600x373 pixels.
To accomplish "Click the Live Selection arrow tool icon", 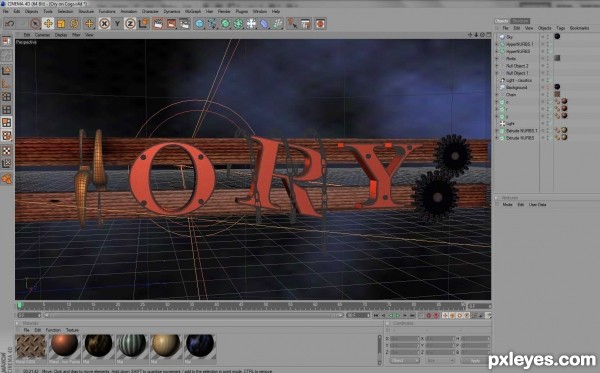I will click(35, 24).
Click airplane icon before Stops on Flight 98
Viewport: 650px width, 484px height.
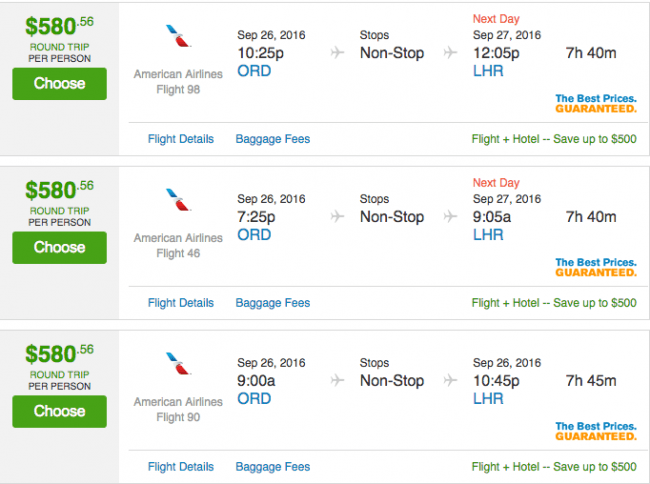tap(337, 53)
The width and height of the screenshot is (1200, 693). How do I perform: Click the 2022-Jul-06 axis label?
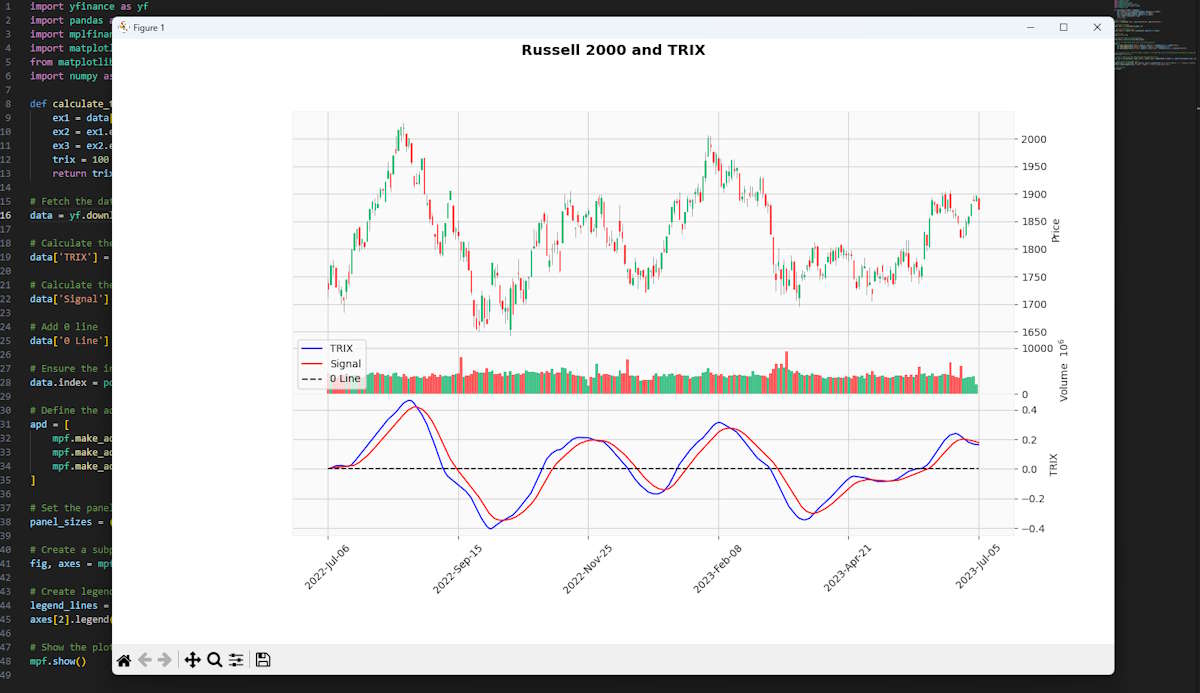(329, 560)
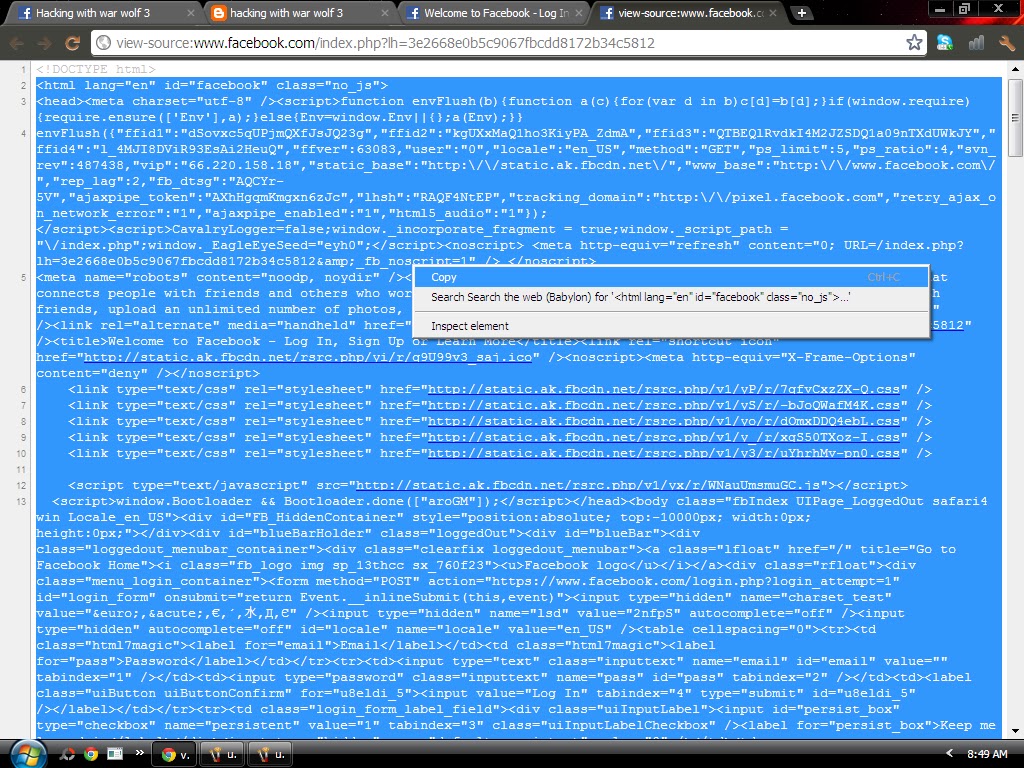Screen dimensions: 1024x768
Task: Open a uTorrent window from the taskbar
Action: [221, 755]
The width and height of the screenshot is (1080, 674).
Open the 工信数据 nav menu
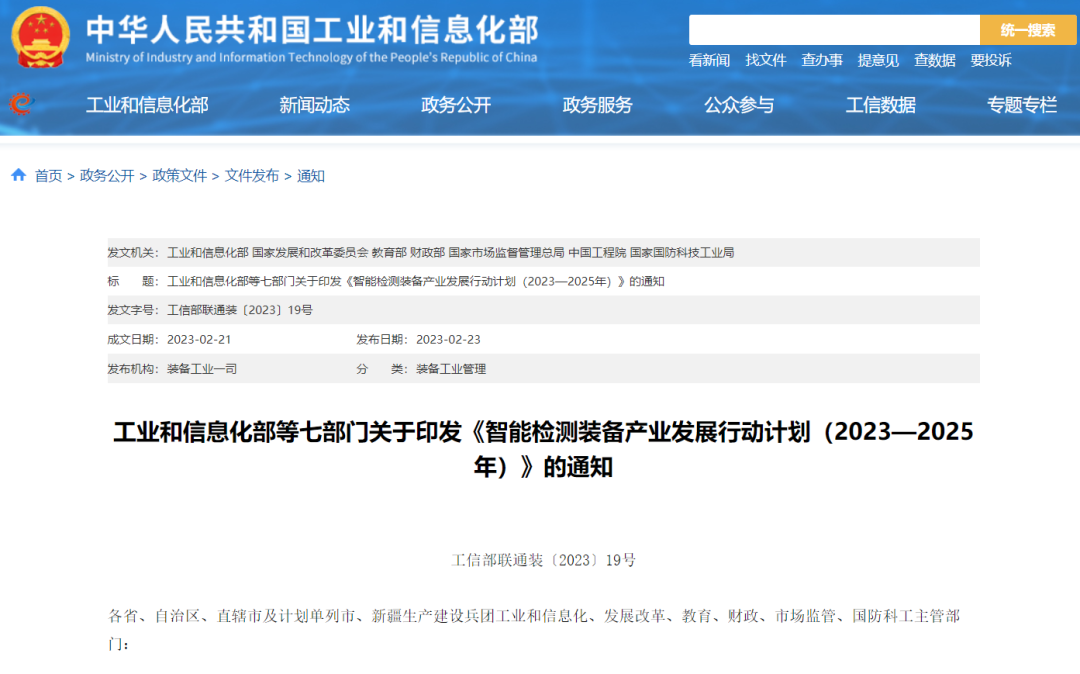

====

• _ACTION ITEM_:
Please print exactly the lines from the line containing "Viewport: 650px width, 484px height." through the end of the records above, both included, leaving out every picture.

• _EXPECTED ANSWER_:
Viewport: 650px width, 484px height.
tap(337, 53)
The width and height of the screenshot is (1200, 693). How do I perform: Click the 2022-Jul-06 axis label?
(329, 560)
Screen dimensions: 1024x768
Task: Open a uTorrent window from the taskbar
Action: [221, 755]
The width and height of the screenshot is (1080, 674).
Open the 工信数据 nav menu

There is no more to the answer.